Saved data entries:

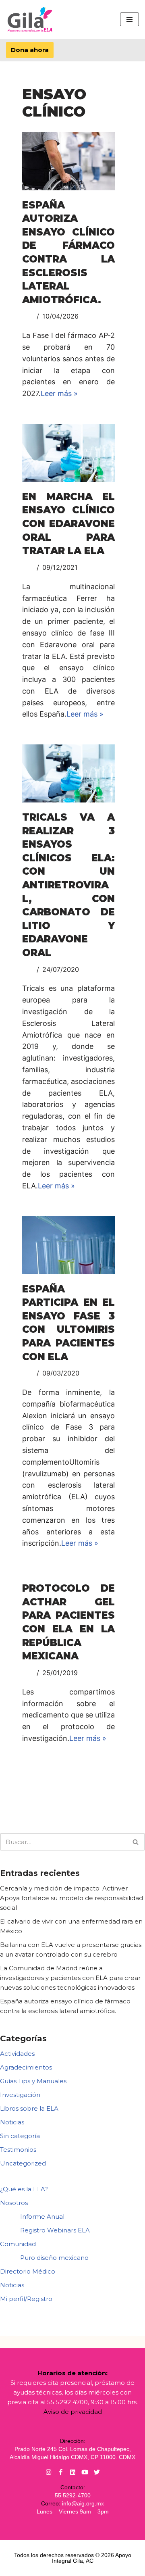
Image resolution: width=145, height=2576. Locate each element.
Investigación (20, 2095)
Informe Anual (42, 2216)
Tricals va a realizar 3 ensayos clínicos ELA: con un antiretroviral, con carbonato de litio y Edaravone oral (68, 885)
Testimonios (18, 2149)
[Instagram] (49, 2472)
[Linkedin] (73, 2472)
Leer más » (59, 393)
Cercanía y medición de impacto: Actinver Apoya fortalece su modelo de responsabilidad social (71, 1897)
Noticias (12, 2122)
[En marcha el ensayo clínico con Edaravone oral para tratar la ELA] (68, 453)
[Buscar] (136, 1842)
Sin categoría (20, 2136)
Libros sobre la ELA (29, 2108)
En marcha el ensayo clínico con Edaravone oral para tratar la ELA (68, 523)
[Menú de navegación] (129, 19)
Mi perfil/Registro (26, 2299)
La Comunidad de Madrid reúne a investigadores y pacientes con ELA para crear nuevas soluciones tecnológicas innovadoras (70, 1977)
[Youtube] (85, 2472)
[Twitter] (97, 2472)
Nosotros (14, 2203)
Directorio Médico (27, 2271)
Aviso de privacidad (73, 2412)
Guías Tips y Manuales (33, 2081)
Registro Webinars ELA (55, 2230)
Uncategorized (23, 2163)
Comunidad (18, 2244)
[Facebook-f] (61, 2472)
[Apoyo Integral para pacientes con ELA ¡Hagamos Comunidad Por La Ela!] (30, 19)
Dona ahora (30, 50)
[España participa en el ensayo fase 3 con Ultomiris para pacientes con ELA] (68, 1245)
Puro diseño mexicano (54, 2257)
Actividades (17, 2053)
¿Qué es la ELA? (24, 2189)
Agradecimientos (26, 2067)
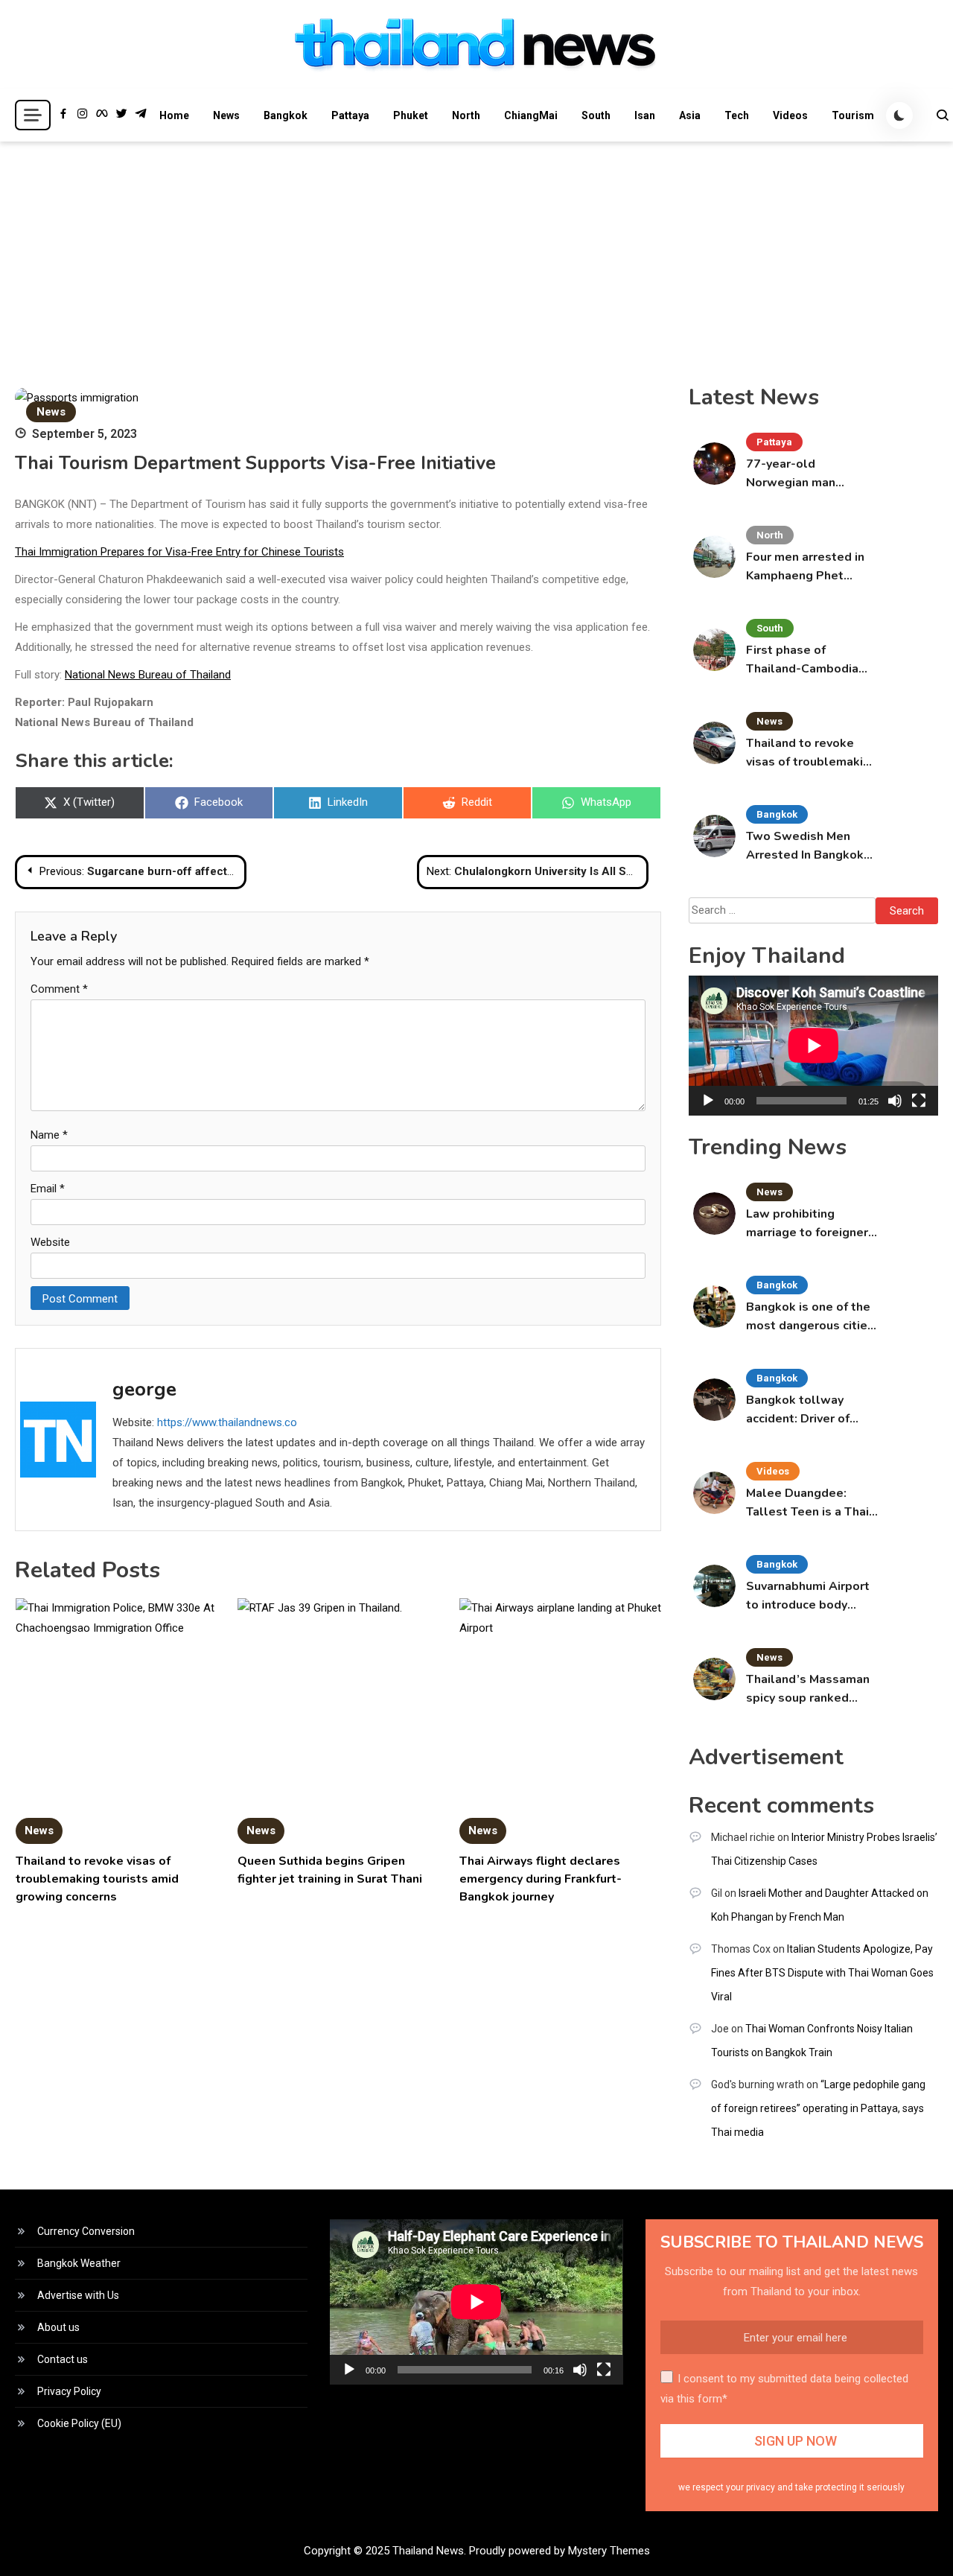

#### WORK REQUIRED
The data above must be reproduced exactly, without any of its pictures.

#### ANSWER SECTION
Image resolution: width=145, height=2576. Locate each element.
Investigación (20, 2095)
Informe Anual (42, 2216)
Tricals va a realizar 3 ensayos clínicos ELA: con un antiretroviral, con carbonato de litio y Edaravone oral (68, 885)
Testimonios (18, 2149)
[Instagram] (49, 2472)
[Linkedin] (73, 2472)
Leer más » (59, 393)
Cercanía y medición de impacto: Actinver Apoya fortalece su modelo de responsabilidad social (71, 1897)
Noticias (12, 2122)
[En marcha el ensayo clínico con Edaravone oral para tratar la ELA] (68, 453)
[Buscar] (136, 1842)
Sin categoría (20, 2136)
Libros sobre la ELA (29, 2108)
En marcha el ensayo clínico con Edaravone oral para tratar la ELA (68, 523)
[Menú de navegación] (129, 19)
Mi perfil/Registro (26, 2299)
La Comunidad de Madrid reúne a investigadores y pacientes con ELA para crear nuevas soluciones tecnológicas innovadoras (70, 1977)
[Youtube] (85, 2472)
[Twitter] (97, 2472)
Nosotros (14, 2203)
Directorio Médico (27, 2271)
Aviso de privacidad (73, 2412)
Guías Tips y Manuales (33, 2081)
Registro Webinars ELA (55, 2230)
Uncategorized (23, 2163)
Comunidad (18, 2244)
[Facebook-f] (61, 2472)
[Apoyo Integral para pacientes con ELA ¡Hagamos Comunidad Por La Ela!] (30, 19)
Dona ahora (30, 50)
[España participa en el ensayo fase 3 con Ultomiris para pacientes con ELA] (68, 1245)
Puro diseño mexicano (54, 2257)
Actividades (17, 2053)
¿Qué es la ELA? (24, 2189)
Agradecimientos (26, 2067)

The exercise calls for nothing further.